Buffalos were the main game of the Plains tribal economy. Buffalo meant not only food but also skin for tipis, horns and bones for tools, and other goods. Before the horses appeared, people used to hunt buffalos by stampeding them over cliffs. Plains tribes usually consisted of groups of related families, who lived apart most of the year and gathered for collective buffalo hunts and religious rituals. The Sacred Pipe is a famous custom of the Plains indigenous people. Pipes were usually made of catlinite and decorated with feathers, beads, fur, and horsehair (Waldman and Braun).

The Plateau Culture Area is situated on the Columbia Plateau. Plateau peoples provided food for themselves by fishing, hunting, and gathering. The nature conditions of the region did not let them farm successfully. Rivers were the main source of food and trade for these tribes. The Great Basin peoples likewise were not able to practice agriculture because of the desert climate.

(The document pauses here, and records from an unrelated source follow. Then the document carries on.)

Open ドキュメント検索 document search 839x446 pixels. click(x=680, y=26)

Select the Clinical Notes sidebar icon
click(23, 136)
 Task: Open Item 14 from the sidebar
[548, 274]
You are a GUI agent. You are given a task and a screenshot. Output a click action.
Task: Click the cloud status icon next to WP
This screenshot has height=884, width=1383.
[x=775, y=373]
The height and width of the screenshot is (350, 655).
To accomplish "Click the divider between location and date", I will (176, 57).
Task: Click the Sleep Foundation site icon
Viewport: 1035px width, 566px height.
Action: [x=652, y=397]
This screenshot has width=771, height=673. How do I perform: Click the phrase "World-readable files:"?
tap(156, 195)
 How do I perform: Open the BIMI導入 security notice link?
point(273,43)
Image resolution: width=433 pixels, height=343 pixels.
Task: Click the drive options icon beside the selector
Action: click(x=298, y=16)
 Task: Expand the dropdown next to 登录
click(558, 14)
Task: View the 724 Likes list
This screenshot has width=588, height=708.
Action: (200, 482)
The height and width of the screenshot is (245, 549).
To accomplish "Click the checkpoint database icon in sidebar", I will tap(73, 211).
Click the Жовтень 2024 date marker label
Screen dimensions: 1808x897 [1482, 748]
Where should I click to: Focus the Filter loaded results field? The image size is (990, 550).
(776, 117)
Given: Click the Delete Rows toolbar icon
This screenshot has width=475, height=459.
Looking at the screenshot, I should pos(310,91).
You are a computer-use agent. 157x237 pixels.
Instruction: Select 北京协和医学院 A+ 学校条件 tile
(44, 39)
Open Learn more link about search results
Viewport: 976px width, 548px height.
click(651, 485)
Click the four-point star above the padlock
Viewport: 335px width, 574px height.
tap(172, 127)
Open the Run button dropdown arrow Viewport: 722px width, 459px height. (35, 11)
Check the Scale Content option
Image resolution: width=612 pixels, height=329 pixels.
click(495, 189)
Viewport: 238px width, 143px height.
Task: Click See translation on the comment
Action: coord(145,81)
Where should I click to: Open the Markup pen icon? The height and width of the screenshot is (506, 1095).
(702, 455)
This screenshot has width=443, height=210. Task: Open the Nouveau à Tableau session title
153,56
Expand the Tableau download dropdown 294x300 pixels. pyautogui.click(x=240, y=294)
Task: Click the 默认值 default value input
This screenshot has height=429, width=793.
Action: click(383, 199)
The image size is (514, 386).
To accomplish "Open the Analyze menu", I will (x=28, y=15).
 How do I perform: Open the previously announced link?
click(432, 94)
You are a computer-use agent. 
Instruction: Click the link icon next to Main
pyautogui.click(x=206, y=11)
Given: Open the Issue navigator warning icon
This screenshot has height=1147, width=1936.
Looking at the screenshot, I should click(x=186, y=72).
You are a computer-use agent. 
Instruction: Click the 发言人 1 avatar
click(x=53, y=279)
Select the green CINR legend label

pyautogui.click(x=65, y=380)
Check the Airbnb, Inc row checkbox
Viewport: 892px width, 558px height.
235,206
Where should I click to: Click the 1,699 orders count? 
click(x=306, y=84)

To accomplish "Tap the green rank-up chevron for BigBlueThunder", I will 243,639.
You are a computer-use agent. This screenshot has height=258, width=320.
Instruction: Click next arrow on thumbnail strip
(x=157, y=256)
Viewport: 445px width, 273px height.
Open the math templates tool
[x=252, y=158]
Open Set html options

In addition to hunting and fishing, the peoples if the Southeast were skilled farmers. They grew corn, sweet potato, beans, squash, and other crops. Plentiful food allowed them to lead a mostly settled way of life. Southwest peoples had twp main occupations: nomadic hunting or farming. The tribes who practiced agriculture were highly skilled farmers, because it was hard to provide enough food to support villages population in such a dry climate. An outstanding achievement of the architecture of Southwest peoples were pueblos – houses of adobe brick or stone with levels connected by ladders. Nomadic hunters lived in another type of houses – pole-framed huts covered with plant matter. Subarctic and Arctic peoples did not farm because of the harsh climatic conditions. Arctic peoples include the Aleut and the Inuit. They are slightly different from other tribes: shorter with rounder faces and lighter skin. The Inuit people used to built igloos, ice brick houses, in winter time.

California inhabitants had enough food for high population settlements of hunter-gatherers. There was no need for farming and the only cultivated plant was tobacco. They constructed houses from poles covered with grass, reeds, or mats. California tribes were famous for basketry, because they were using baskets for a lot of needs (Waldman and Braun). The Northeast peoples had a lot of game and wood provided by forests. They were skilled carpenters, hunters, fishers, and farmers. Many of their villages were permanent. Similarly, the Northwest peoples were highly skilled in woodwork, hunting, and fishing, but they barely practiced farming, supporting their villages by hunting-gathering (Waldman and Braun). Environment conditions obviously influenced various peoples’ cultures.

In conclusion, both American continents had high-developed civilizations and much smaller tribes for thousands of years. Native Americans enjoyed all the natural treasures and riches of the land. Organizing their lives according to the conditions they lived in, they created a lot of unique traditions and ways of live. The contribution they made to world’s agriculture by cultivating potato, corn, and other plants cannot be underestimated. The variety of indigenous people’s heritage adds to the history of the world.

Works Cited

Marr, John S., and John T. Cathey. “New Hypothesis for Cause of Epidemic among Native Americans, New England, 1616–1619.” Emerging Infectious Diseases, vol. 16, no. 2, 2010, pp. 281-286.

Sonneborn, Liz. Chronology of American Indian History. Facts on File, 2007.

Waldman, Carl, and Molly Braun. Encyclopedia of Native American Tribes. Facts on File, 2009.